LeSegGAN: A Hybrid Attention-Based GAN for Accurate Lesion Segmentation in Dermatological Images
Document Type
Article
Publication Title
IEEE Access
Abstract
Accurate segmentation of skin lesions from dermatological images is essential for the early detection of melanoma and other skin cancers. Conventional methods based on convolutional neural networks (CNNs) and transformer architectures often struggle to capture both local and global contextual features, delineate irregular lesion boundaries, and remain robust against artifacts such as hair, shadows, and illumination variations. To overcome these challenges, we introduce LeSegGAN, a hybrid attention-enhanced generative adversarial network (GAN) framework for robust skin lesion segmentation. The generator combines convolutional and inception modules with residual connections and channel attention to extract multi-scale features, while a vision transformer (ViT)-based discriminator improves segmentation accuracy through adversarial learning. A composite loss function integrating weighted binary cross-entropy, Dice, and focal losses further addresses class imbalance and enhances performance.
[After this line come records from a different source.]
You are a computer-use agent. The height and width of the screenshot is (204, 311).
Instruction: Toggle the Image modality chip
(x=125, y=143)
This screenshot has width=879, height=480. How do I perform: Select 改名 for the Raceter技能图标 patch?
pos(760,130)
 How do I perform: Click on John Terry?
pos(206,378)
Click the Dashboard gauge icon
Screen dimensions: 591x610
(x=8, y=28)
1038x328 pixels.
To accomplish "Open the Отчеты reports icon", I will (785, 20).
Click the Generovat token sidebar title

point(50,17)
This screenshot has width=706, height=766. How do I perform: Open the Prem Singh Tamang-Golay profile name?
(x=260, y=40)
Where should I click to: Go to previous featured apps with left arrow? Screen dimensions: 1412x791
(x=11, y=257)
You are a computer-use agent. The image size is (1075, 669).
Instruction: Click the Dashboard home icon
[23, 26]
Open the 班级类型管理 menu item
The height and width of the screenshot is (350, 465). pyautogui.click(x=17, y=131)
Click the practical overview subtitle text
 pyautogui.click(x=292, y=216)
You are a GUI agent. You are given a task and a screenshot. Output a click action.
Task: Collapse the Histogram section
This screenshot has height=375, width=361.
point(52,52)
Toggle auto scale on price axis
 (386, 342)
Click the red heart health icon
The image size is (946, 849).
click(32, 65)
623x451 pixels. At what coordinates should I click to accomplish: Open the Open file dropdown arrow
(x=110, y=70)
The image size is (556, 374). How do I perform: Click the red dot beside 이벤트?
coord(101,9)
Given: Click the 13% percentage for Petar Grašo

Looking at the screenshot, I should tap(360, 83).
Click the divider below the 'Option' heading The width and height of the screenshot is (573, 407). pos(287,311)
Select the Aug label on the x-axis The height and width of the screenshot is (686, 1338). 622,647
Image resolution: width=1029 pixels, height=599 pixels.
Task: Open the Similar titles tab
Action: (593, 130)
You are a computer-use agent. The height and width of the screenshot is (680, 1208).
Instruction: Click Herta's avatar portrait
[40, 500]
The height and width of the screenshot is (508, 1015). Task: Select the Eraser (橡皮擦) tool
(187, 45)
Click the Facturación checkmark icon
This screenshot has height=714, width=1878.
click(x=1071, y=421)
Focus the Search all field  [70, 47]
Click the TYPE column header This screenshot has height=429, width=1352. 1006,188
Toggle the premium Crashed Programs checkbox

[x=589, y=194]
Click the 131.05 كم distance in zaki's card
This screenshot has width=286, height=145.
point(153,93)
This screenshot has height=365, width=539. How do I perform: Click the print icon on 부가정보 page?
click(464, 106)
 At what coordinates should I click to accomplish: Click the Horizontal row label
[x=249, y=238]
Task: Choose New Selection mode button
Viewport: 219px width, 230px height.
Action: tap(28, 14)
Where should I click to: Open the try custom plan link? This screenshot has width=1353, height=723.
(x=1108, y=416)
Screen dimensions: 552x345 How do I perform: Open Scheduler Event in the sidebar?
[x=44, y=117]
LeSegGAN is evaluated on four benchmark datasets namely, Waterloo skin cancer, MED-NODE, SD-260, and ISIC-2016. The proposed LeSegGAN consistently outperformed five state-of-the-art deep learning models (UNet, UNet++, SegNet, FCN, and DTP-Net), achieving accuracies of 0.9943, 0.9759, 0.9873, and 0.9724, with corresponding IoU scores of 0.9451, 0.9664, 0.8709, and 0.7717. These results highlight LeSegGAN’s strong generalization ability and robustness, demonstrating its potential for integration into computer-aided diagnostic systems for automated skin cancer detection.
First Page
177019
Last Page
177035
DOI
10.1109/ACCESS.2025.3621107
Publication Date
1-1-2025
Recommended Citation
Kumar Kar, Mithun; Venugopal, Vipin; and Anoop, B. N., "LeSegGAN: A Hybrid Attention-Based GAN for Accurate Lesion Segmentation in Dermatological Images" (2025). Open Access archive. 14297.